━━━ Given data ━━━

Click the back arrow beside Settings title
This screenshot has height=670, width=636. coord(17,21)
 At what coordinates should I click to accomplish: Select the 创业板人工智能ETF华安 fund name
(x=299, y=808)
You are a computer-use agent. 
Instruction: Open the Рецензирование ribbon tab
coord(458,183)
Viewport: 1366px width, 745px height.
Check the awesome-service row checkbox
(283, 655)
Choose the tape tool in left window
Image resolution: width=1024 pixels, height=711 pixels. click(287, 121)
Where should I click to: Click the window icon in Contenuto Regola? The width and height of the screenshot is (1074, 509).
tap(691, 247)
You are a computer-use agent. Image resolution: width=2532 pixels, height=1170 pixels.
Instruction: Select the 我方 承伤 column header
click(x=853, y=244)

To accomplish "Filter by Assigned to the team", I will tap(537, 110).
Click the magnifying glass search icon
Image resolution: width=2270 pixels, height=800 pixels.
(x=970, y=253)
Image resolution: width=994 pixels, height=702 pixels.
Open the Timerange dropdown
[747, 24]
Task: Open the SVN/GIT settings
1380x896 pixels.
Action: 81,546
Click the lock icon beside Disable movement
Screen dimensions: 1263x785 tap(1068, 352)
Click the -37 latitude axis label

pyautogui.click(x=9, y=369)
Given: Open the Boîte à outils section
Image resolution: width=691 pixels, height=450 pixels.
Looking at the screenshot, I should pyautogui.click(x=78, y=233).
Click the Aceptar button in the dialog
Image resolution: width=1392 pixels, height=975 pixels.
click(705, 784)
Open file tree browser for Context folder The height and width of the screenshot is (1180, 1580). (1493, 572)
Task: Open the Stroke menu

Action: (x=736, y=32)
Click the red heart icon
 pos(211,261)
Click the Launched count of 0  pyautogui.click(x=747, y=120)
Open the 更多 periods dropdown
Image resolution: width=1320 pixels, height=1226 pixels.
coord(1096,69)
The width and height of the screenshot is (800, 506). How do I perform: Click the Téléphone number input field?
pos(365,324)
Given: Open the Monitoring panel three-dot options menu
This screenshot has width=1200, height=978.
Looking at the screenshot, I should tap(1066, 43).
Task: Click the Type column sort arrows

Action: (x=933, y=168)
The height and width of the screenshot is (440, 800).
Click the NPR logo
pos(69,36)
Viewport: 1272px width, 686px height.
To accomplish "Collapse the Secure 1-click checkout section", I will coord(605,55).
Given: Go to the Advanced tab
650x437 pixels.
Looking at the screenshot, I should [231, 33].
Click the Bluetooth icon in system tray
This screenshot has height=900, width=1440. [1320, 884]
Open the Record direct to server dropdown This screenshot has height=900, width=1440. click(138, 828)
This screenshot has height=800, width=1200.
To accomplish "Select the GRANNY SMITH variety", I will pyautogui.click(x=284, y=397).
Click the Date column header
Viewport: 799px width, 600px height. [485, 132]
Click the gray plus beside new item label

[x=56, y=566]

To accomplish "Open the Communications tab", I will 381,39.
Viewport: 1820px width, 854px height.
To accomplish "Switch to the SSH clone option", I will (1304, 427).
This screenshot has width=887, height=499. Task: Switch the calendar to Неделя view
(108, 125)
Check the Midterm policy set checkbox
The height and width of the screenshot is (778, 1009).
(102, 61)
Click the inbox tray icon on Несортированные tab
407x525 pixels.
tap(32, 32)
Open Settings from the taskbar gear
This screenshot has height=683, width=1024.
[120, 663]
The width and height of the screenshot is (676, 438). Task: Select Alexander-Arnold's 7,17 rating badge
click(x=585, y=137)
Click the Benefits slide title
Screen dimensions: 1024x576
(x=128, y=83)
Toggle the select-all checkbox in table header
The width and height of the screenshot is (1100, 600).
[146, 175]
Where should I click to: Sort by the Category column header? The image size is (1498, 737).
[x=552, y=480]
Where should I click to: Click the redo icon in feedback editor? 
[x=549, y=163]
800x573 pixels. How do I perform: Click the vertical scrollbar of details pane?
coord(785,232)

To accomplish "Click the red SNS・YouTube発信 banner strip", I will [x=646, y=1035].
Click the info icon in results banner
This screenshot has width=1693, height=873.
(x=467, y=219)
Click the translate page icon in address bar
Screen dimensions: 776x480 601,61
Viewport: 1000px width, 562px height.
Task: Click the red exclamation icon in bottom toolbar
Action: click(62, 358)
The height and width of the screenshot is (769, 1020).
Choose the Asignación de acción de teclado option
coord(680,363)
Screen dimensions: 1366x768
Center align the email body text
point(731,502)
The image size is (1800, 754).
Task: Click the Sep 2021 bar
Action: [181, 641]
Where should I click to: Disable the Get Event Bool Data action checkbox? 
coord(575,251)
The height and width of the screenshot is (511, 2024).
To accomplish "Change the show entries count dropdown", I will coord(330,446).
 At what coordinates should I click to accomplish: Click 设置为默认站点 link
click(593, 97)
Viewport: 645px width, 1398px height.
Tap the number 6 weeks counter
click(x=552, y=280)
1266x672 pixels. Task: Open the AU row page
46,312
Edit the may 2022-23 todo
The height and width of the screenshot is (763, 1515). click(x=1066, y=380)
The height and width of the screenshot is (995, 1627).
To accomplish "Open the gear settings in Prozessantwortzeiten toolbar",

━━━

◆ **Goal of the exercise**:
Determine the count of lines in the data that contain the string "section", and reply with that count alone.

◆ **Written reply**:
2